_Directions for this task:_
Rewrite the data from the line with "You are a GUI" to the line with "click(382, 411)", both included, as a Markdown table with the columns Row and Line text, one numbered row per line, skipping blank lines. Leave out the pictures.
--- start of Dataset content ---
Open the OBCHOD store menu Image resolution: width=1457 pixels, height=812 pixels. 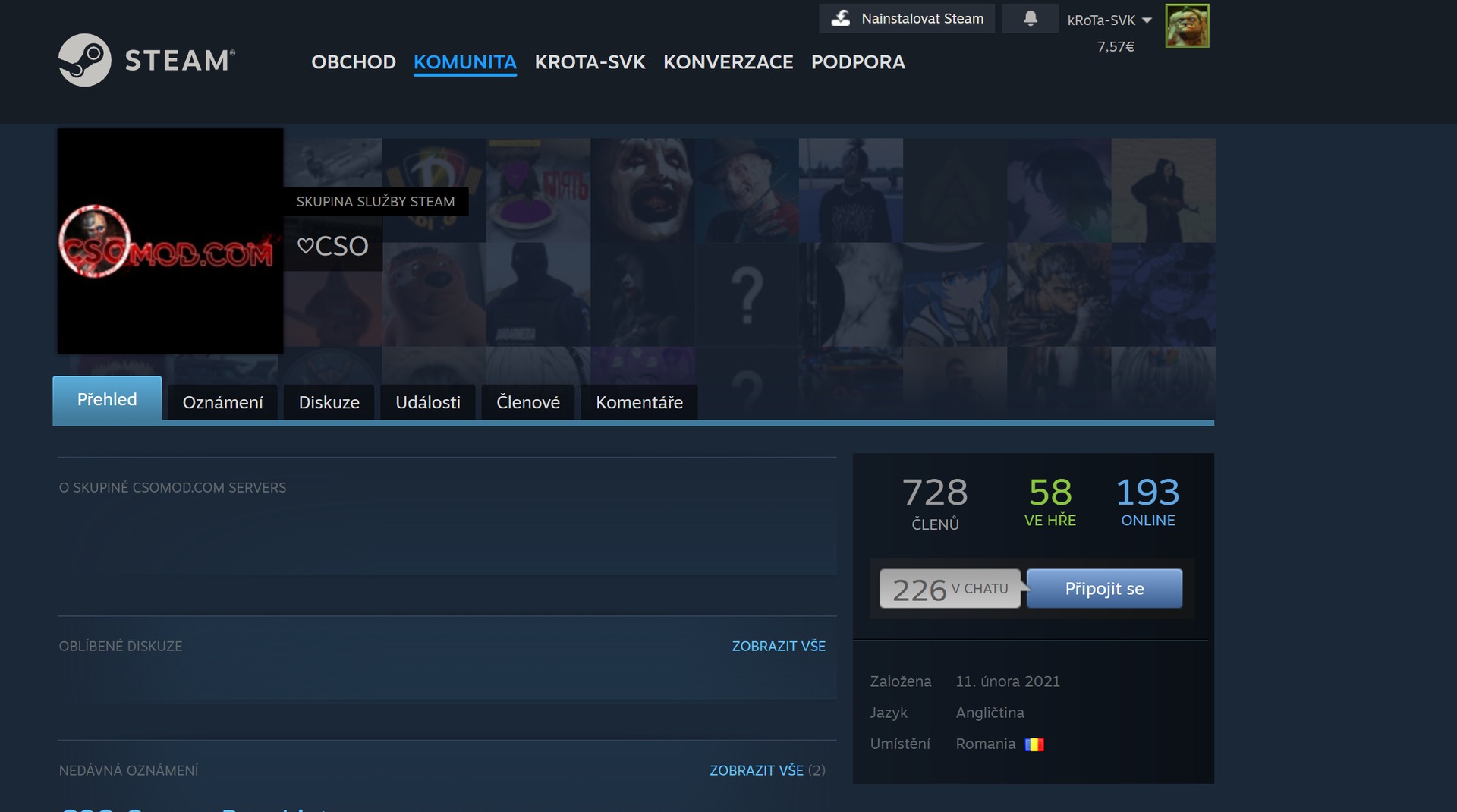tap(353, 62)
--- end of Dataset content ---
--- start of Dataset content ---
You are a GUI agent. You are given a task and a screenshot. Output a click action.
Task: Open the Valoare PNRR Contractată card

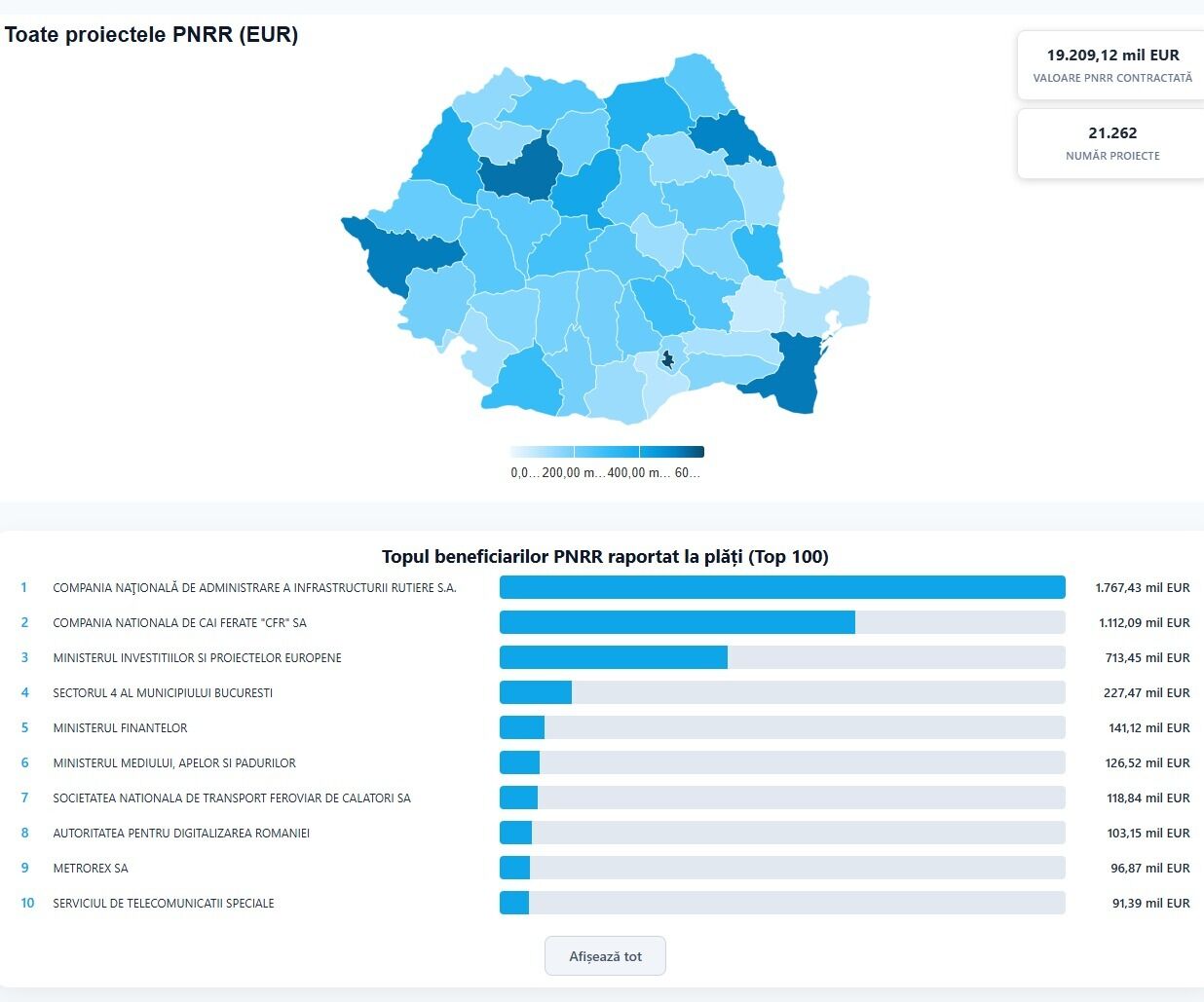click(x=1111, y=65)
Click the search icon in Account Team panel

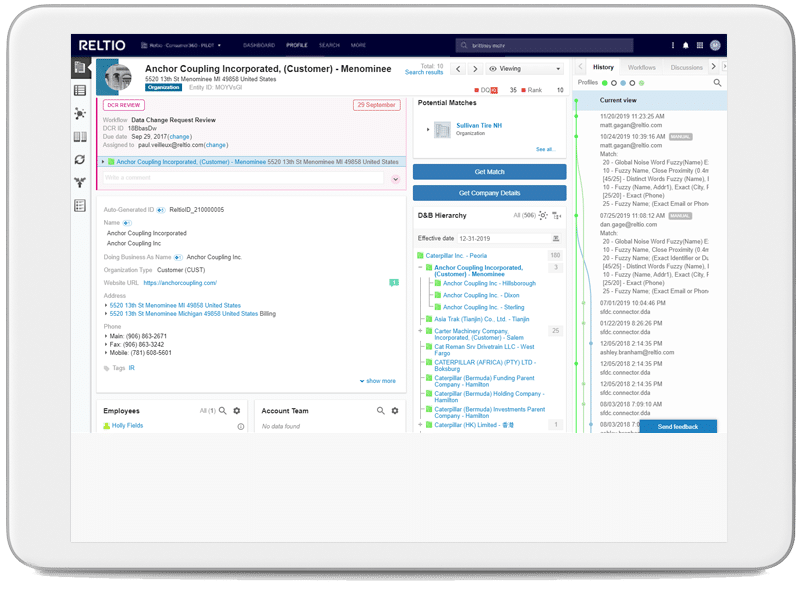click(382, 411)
--- end of Dataset content ---
_Result below:_
| Row | Line text |
|---|---|
| 1 | You are a GUI agent. You are given a task and a screenshot. Output a click action. |
| 2 | Task: Open the Valoare PNRR Contractată card |
| 3 | click(x=1111, y=65) |
| 4 | Click the search icon in Account Team panel |
| 5 | click(382, 411) |